Here’s one way to paint a picture of the world.
An economic world, but a world, nonetheless.
This world took shape more than 70 years ago as it coalesced around fiat currencies.
The Bretton Woods Agreement in 1944 was the spark. This postwar agreement pegged other currencies to the U.S. Dollar and made all dollars convertible to gold at a fixed rate of $35 per troy ounce.
Onwards this system marched until 1971 when Nixon accelerated that shift by abandoning the dollar’s convertibility to gold. The U.S. soon thereafter got Saudi Arabia to sell all their oil for dollars and the Petrodollar was born. The SWIFT global payment system came online at that time, and Bob’s Your Uncle, the US Dollar soon denominated almost all trade.
Since 1971, fiat has truly rose ascendant. It dominates all economic activity. And while everyone felt free to move from one fiat currency to another, and conduct business however they want, everything was still in fiat.
This fiat world is heavily gated. And at the gates stand banks, brokerages, and custodians. Unless you’re talking briefcases and smuggling in cash, there was no way to move money without working through gatekeepers.
But a decade ago Bitcoin came to be. It birthed a decentralized universe beyond the existing order.
And that forced me to paint a new picture.
Dawn of the CryptoVerse
In this new picture, Fiat World still exists, of course.
In fact, it lies at the center of everything, with political influence pulling all social power towards its center. It’s a difficult force to counter. Almost all money and wealth in the world is caught in the grip of its orbit.
Before Bitcoin, this was “All that Is” – at least from a global economic perspective.
But Bitcoin made possible a CryptoVerse that could expand around Fiat World. A decentralized universe beyond Fiat World’s centralizing political gravity. One populated by open source, permissionless, cryptographically secure technology.
This technology could be based on blockchains. It could be built on DAGs. It could be built on other distributed leger technologies. It doesn’t matter. It only matters that they be open source, permissionless, and cryptographically secure.
This expanded reality offered an avenue for Social Entropy to channel itself. It provided a pull of social power from the center and served as a counter to the overwhelming political gravity.
Because of the CryptoVerse’s potential, a zone opened between Fiat World and CryptoVerse. Call this the “Offramp Zone.” It is centralized and includes your popular crypto exchanges and currency-backed crypto like Tether. Companies in this zone help move your dollars into crypto.
And, importantly, the Offramp Zone is the only place that centralizers can attempt to manage and control the migration of power from Fiat World to the CryptoVerse.

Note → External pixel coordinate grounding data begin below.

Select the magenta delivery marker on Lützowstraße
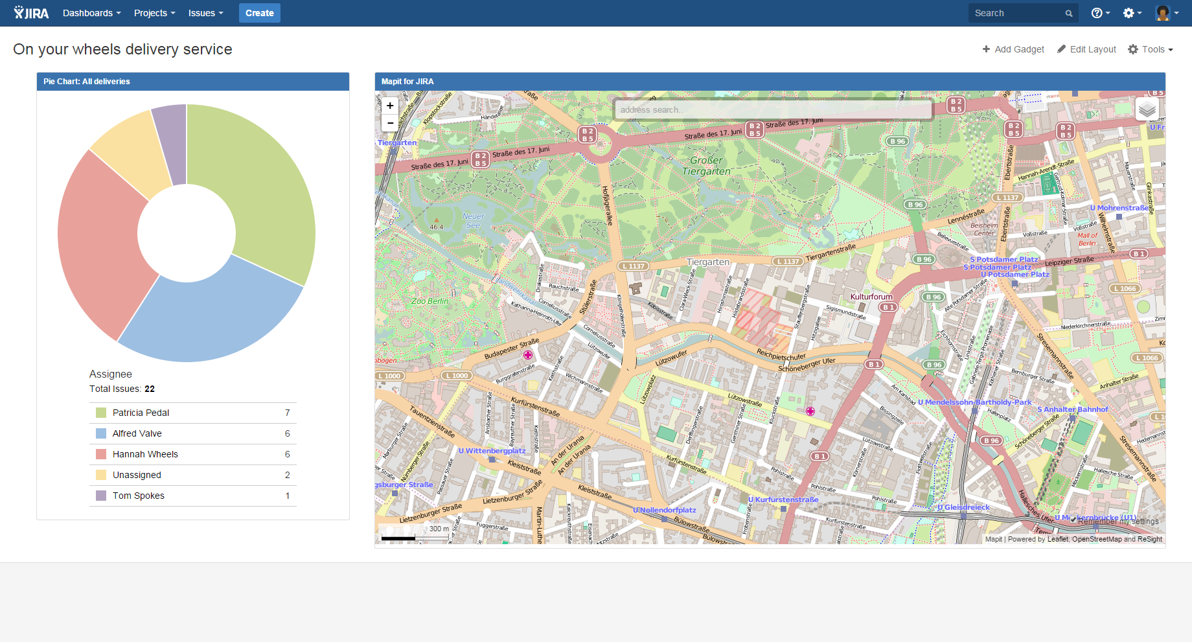 [810, 411]

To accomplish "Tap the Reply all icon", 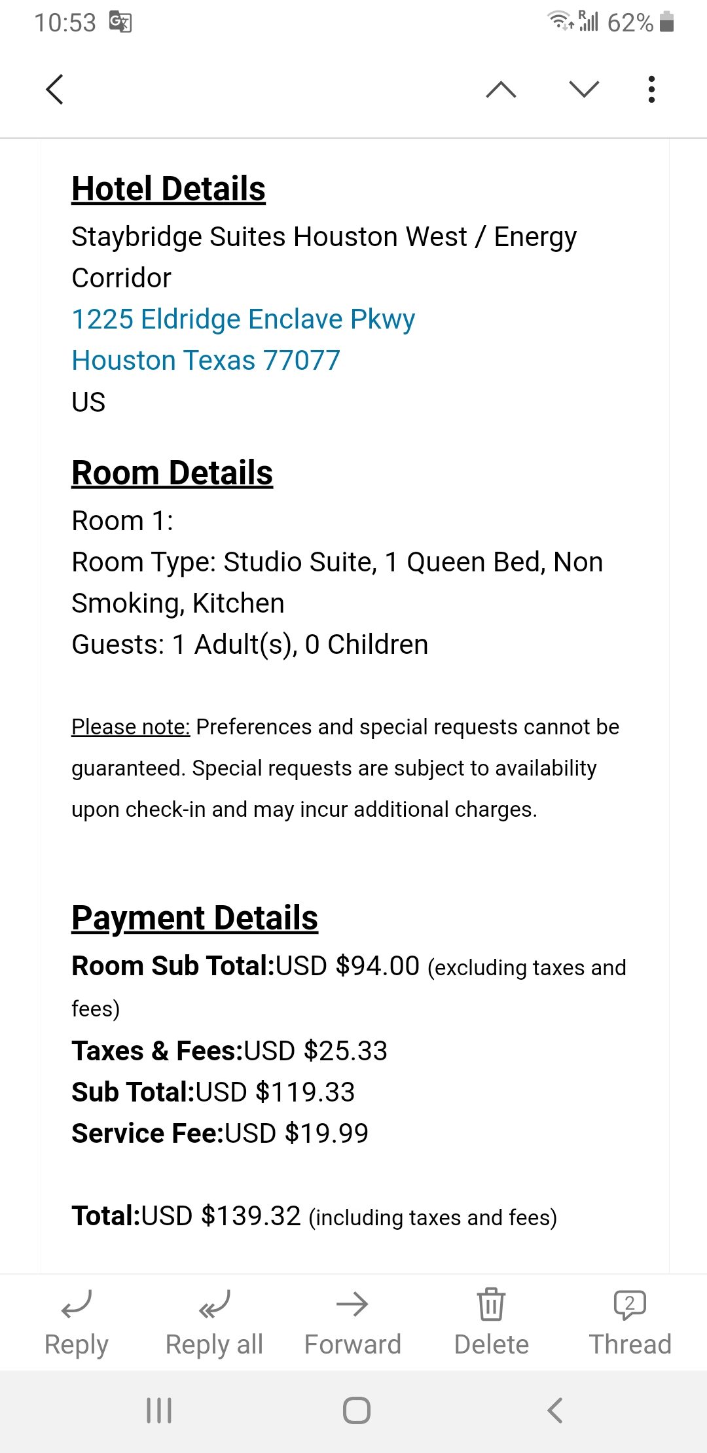I will [x=215, y=1304].
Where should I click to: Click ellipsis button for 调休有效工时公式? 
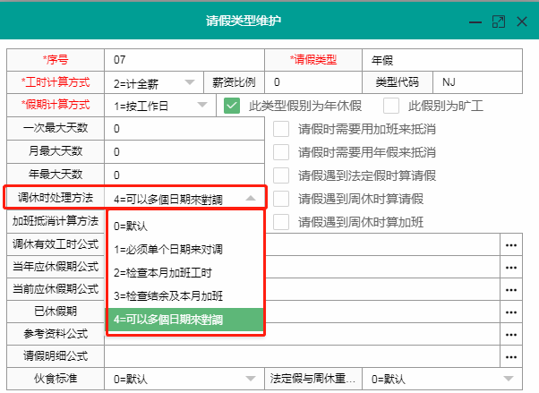[x=511, y=244]
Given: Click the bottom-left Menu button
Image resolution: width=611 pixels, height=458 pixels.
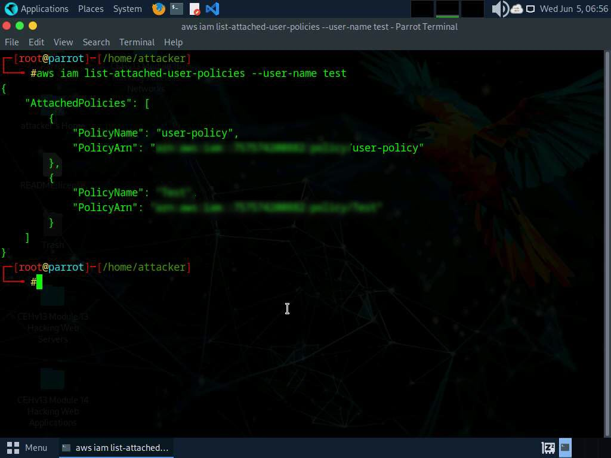Looking at the screenshot, I should point(27,447).
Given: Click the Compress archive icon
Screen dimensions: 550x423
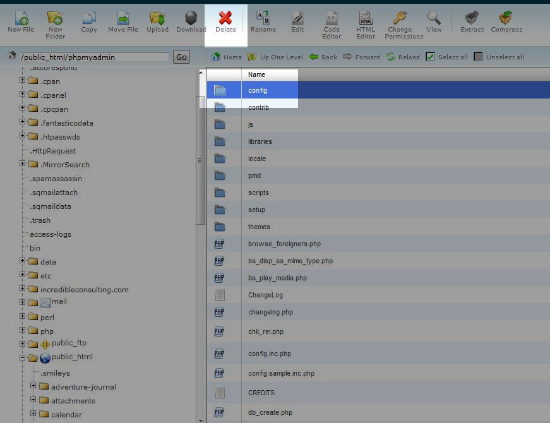Looking at the screenshot, I should click(506, 18).
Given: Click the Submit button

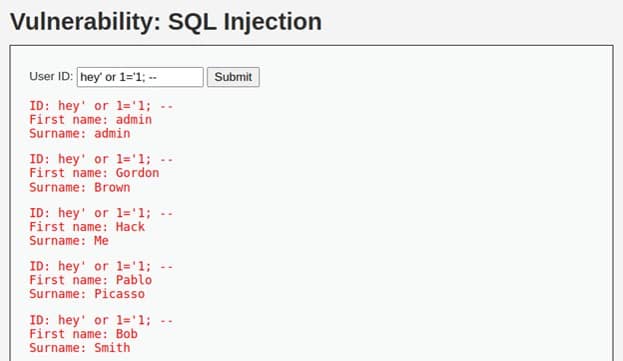Looking at the screenshot, I should click(x=234, y=77).
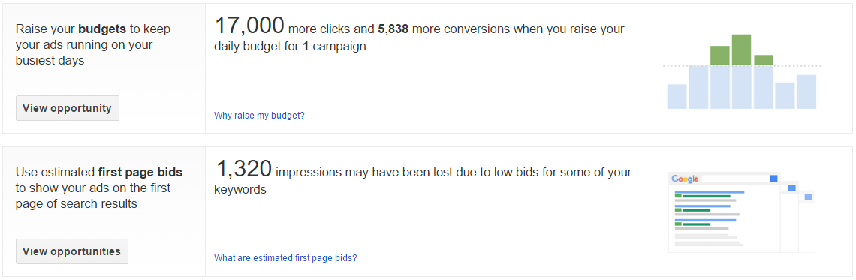Click the large 1,320 impressions figure
This screenshot has height=280, width=856.
pos(243,169)
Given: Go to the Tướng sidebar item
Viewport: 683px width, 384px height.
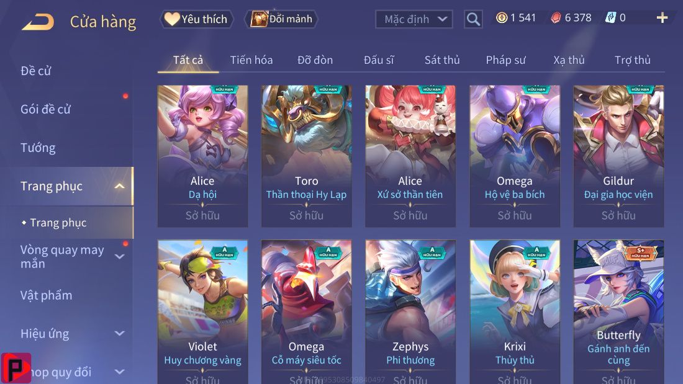Looking at the screenshot, I should click(x=38, y=148).
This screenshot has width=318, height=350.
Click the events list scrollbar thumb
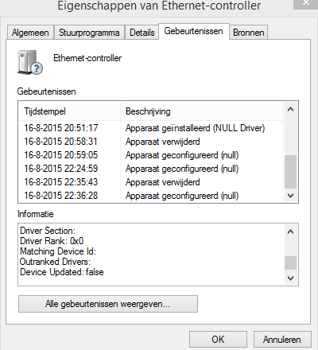(x=290, y=172)
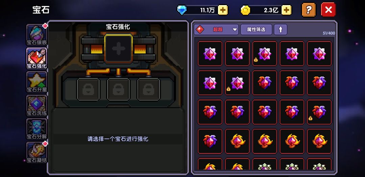Viewport: 365px width, 177px height.
Task: Select the 宝石强化 sidebar icon
Action: (37, 58)
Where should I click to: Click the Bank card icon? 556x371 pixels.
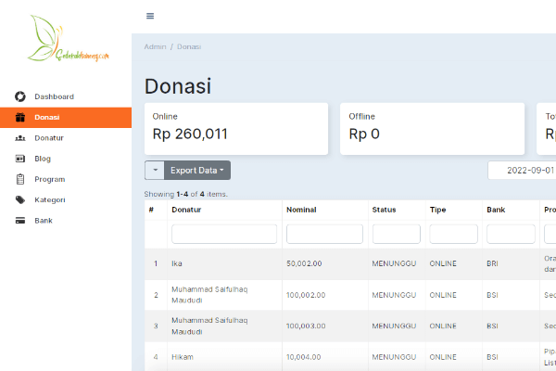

Now, once you reach CryptoVerse, you’re free to move about as you wish.
This is my mental model of the economic universe today. And my primary thesis is that the Social Entropy force acts to push assets and activity outward into the CryptoVerse.
How fast that transition happens depends on how quickly Fiat World destabilizes. But companies operating in the Offramp Zone will facilitate that movement.
Biden’s recent executive order on crypto is all about discovering how effectively they can bring Off Ramp Zone into the gravity well of Fiat World.
And if the SEC’s history with crypto is any guide, that gravity has reached its limits.
The Limit of Centralization’s Reach
Back in 2017, ICOs (Initial Coin Offerings) boomed.
Smart contracts provided a way to fund new projects entirely with crypto. And the crypto community thought they had found the perfect path around the SEC.
But, at the end of the day, the SEC stands between all American Citizens with capital to invest and anyone wanting to invest it. It doesn’t matter how much or from whom, you can’t legally raise any substantial amount of money without at least notifying the SEC of your intent.
ICOs were never differentiated in the law, so simply raising capital by calling it an ICO has no meaning. The real issue was whether to call crypto capital.
And from the perspective of regulating finance at all, what the SEC has done with crypto is sufficient in my view. It’s also about as far as they can take it.
Ultimately, the SEC or any centralized regulatory body is powerless to wrap its arms around a truly decentralized universe.
To do more, they will have to constrict freedom further. They could either prevent Americans’ ability to reach these networks selectively or build a closed system. But, more likely, their ineffectiveness will leave them with outlawry as the only option. Simply deem decentralized applications illegal thereby deeming all that use them a criminal – and then the hunt will be afoot.
Such a move would only accelerate Social Entropy in part because it would acknowledge their limits. But it would be all they have.
The very nature of crypto makes enforcement difficult. Actions that ease enforcement of decentralized systems necessarily increases that system’s centralization. In short, there’s nothing the SEC can do to increase its ability to enforce without undermining the very thing that gives decentralized processes their power.
And that’s what the SEC or any other agency will conclude once they discover how ineffectively they counter social entropy.
At least if they’re honest.
Who knows, we might all one day be labeled criminals. But only in the eyes of an authority that no longer wields power.